I took a look at the chassis and someone was in there already.

There is a Sprague mounted underneath the chassis which I believe is #11 on the schematic and is 10 uF. I have never seen one like this before so do i open it and put a new cap inside it?
I also see #5 but where is this? that many caps inside 1 can?
I see a long list of caps on the schematic but only see 2 blocks, 1 replacement cap (which is a .02 and could be a jimmy rig?), the Sprague, and the 2 Filter cap cans (#30 and #31 but don't see the values on the schematic?).

I'm trying to do it myself instead of running to Mike and never learning but this one is confusing me.

Here are some pics and the schematic:
http://www.nostalgiaair.org/PagesByModel...013761.pdf

I know this is a lot but bare with me.

Kirk


Attached Files Image(s)
       

Times I have been electrocuted in 2021
As of 1/01/2021
AC: 4 DC: 1
Last year: 6
#2

You do not open the Sprague.
Looks like an oil cap.

Measure it, if good - keep using it if it is what should be there, otherwise replace, but it might be a good cap nevertheless.
#3

#5 is just several (5) caps in one long square metal can. It is shown on the second page of your link in figure 2 and contains the following caps:

.05 (use.047)
.09 (use .1)
.25 (use .22)
.75 (use 1)
.2 (use .22)

The typical yellow Chinese film capacitors rated at 630 volts will do fine, and Buzz has a Youtube video showing how he restuffed a similar capacitor block.

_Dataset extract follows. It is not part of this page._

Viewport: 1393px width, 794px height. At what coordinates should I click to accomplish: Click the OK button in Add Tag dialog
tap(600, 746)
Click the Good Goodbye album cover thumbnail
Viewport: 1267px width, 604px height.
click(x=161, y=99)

You need to observe where the different colored wires from that block go so you'll know how to wire it back up.

I think I'd replace that Sprague with a 10 uf capacitor just to be safe, or at least make sure what you test it with can measure leakage because that is a very old capacitor.

John KK4ZLF
Lexington, KY
"illegitimis non carborundum"
#4

CORRECTION ON CAP VALUES:

0.09 (Use 0.1uf) -- NOT .01


Chuck
#5

Quote:(0.09) USE 0.1
Thanks, noted and corrected..... pesky little decimal points Icon_e_wink

John KK4ZLF
Lexington, KY
"illegitimis non carborundum"
#6

Icon_biggrin
#7

Thanks,
I'm sure I will have more questions but for now we will have to see.

Kirk

Times I have been electrocuted in 2021
As of 1/01/2021
AC: 4 DC: 1
Last year: 6
#8

Make sure those are decimal points and not decimal commas, otherwise your radio will speak with some European accent.
#9

Am I to believe that this thing pictured is the large Cap Block with these in it?
.05 (use.047)
.09 (use .1)
.25 (use .22)
.75 (use 1)
.2 (use .22)


Attached Files Image(s)
   

Times I have been electrocuted in 2021
As of 1/01/2021
AC: 4 DC: 1
Last year: 6
#10

Yep, that rectangular metal beast with some black fish paper showing on the end is a multi-section cap w/wire leads.

Chuck
#11

Yes, values are good.
#12

Ok so I have pulled the giant cap block and am having a little issue.

I just want to be sure that

.05 (use.047) is black
.09 (use .1) is green
.25 (use .22) is white
.75 (use 1) is red
.2 (use .22) is black and white.


I know the red fades so hopefully I got them right. They all get tied together and grounded to the can right?

My next thing is that I don't have any 1.0 caps. Can I use a .68 cap or should I use (2) .47 caps and do they go piggy backed or in series? I always forget...

Last is the 10UF e-cap that is mounted to the side of the bottom. Should I use 160V or 450V?

Thanks
Kirk


Attached Files Image(s)
           

Times I have been electrocuted in 2021
As of 1/01/2021
AC: 4 DC: 1
Last year: 6
#13

Paralleling adds, series divides.

You need to parallel.

If 10uF is the #11, then 160V is plenty. It can even be a small lytic, plus up, minus down (as shown in sch).
#14

Guys wounldnt the caps in that big block still be ok because of the tar keeping the caps fresh from moisture?
#15

The leakage in paper caps is not only due to moisture, otherwise few would leak as they are all potted.
There are some other things at play, possibly chemical.